E’ diventato virale nel giro di poche ore il video che ritrae un giovane studente di Lucca intento a inveire contro il proprio insegnante, invitandolo minacciosamente a dargli un sei e a mettersi in ginocchio. Non è che l’ultimo degli episodi che in queste settimane hanno raccontato una vera e propria escalation del bullismo scolastico, in cui le nuove vittime sono i docenti, aggrediti dai propri alunni o dai loro genitori. Nessuno, dotato di senno, sente la mancanza della “vecchia” scuola in cui i ragazzini venivano sottoposti a umiliazioni e punizioni corporali varie e i maestri si trasformavano in aguzzini che facevano inginocchiare sui ceci gli studenti meno preparati o più esuberanti. Quel modello di scuola si fondava su un modello educativo ormai desueto che non potrebbe più essere applicato nei tempi che viviamo.

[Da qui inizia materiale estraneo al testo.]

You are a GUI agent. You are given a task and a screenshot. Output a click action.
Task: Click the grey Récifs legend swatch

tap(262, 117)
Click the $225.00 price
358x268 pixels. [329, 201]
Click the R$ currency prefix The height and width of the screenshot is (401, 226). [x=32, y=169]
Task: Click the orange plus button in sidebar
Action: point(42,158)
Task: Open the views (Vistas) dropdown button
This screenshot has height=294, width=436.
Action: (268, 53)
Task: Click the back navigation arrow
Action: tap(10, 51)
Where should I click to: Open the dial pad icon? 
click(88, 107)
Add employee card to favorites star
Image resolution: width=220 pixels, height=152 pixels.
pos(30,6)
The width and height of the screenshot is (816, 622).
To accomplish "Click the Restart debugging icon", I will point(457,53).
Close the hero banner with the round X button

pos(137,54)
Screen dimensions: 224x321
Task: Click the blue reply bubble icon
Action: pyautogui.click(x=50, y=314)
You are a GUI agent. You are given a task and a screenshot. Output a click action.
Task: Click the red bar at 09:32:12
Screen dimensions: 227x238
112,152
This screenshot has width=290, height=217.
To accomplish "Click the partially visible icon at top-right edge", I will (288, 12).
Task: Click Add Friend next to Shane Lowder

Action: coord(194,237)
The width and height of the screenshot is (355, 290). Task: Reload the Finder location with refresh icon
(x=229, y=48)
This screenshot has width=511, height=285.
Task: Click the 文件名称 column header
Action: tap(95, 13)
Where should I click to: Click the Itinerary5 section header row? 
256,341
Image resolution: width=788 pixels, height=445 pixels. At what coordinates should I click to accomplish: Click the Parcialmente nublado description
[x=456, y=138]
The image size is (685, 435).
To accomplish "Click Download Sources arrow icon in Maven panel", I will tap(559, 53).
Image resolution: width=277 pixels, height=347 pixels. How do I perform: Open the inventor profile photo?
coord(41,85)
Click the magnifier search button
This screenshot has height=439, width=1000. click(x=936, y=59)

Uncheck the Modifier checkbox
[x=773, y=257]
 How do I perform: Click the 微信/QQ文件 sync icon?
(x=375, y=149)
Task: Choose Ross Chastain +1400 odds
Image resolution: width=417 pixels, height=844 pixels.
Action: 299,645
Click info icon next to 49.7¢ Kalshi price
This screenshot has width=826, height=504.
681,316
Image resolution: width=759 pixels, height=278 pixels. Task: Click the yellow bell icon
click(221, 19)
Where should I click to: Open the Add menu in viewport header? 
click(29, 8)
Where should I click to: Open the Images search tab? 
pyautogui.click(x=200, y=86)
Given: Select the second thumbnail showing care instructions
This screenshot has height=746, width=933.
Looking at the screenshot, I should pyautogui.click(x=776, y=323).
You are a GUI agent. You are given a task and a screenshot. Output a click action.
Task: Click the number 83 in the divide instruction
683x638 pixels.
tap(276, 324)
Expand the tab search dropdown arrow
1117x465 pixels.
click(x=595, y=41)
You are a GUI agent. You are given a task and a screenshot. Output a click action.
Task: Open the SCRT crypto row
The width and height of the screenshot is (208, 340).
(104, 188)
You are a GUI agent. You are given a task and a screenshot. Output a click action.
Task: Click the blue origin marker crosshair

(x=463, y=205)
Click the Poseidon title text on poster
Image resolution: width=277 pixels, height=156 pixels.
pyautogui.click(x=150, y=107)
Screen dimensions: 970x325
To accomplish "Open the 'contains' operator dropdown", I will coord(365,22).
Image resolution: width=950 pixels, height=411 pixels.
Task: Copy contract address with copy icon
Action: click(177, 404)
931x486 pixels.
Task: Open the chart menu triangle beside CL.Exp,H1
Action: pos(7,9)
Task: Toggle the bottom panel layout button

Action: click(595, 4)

Allo stesso modo, però, il prossimo Ministro della Pubblica Istruzione (se mai l’Italia riuscirà ad avere un nuovo governo), avrà il dovere di intervenire autorevolmente per arginare gli incresciosi episodi di queste settimane. Una comunità non può reggere senza il rispetto reciproco tra le diverse componenti: dirigenti, insegnanti, personale non docente, studenti, genitori. Allo stato attuale, tale rispetto è venuto a mancare o resta presente a macchia di leopardo.
Servirebbero gli Stati generali della scuola, servirebbe un momento in cui politici e burocrati si concentrassero meno sui tagli o sulle inutili battaglie di principio (il ritorno dei grembiuli o cose del genere) per ascoltare dagli addetti ai lavori cosa non funziona e cosa servirebbe per superare le criticità esistenti. Servirebbero strumenti adeguati alle nuove esigenze educative degli istituti, che spesso si trovano a supplire alle mancanze di altre istituzioni, col risultato che dai docenti ci si aspetta che svolgano funzioni più adeguate a professionalità di altro tipo (psicologi, educatori, assistenti sociali). Servirebbero, poi, al di fuori della scuola, tante altre misure per contenere i diversi disagi che covano sotto la cenere delle devastazioni familiari e che talvolta esplodono in maniera improvvisa proprio tra i banchi. E, infine, servirebbe un’operazione di reale ascolto all’interno delle diverse comunità, per capire davvero dove sta andando il Paese.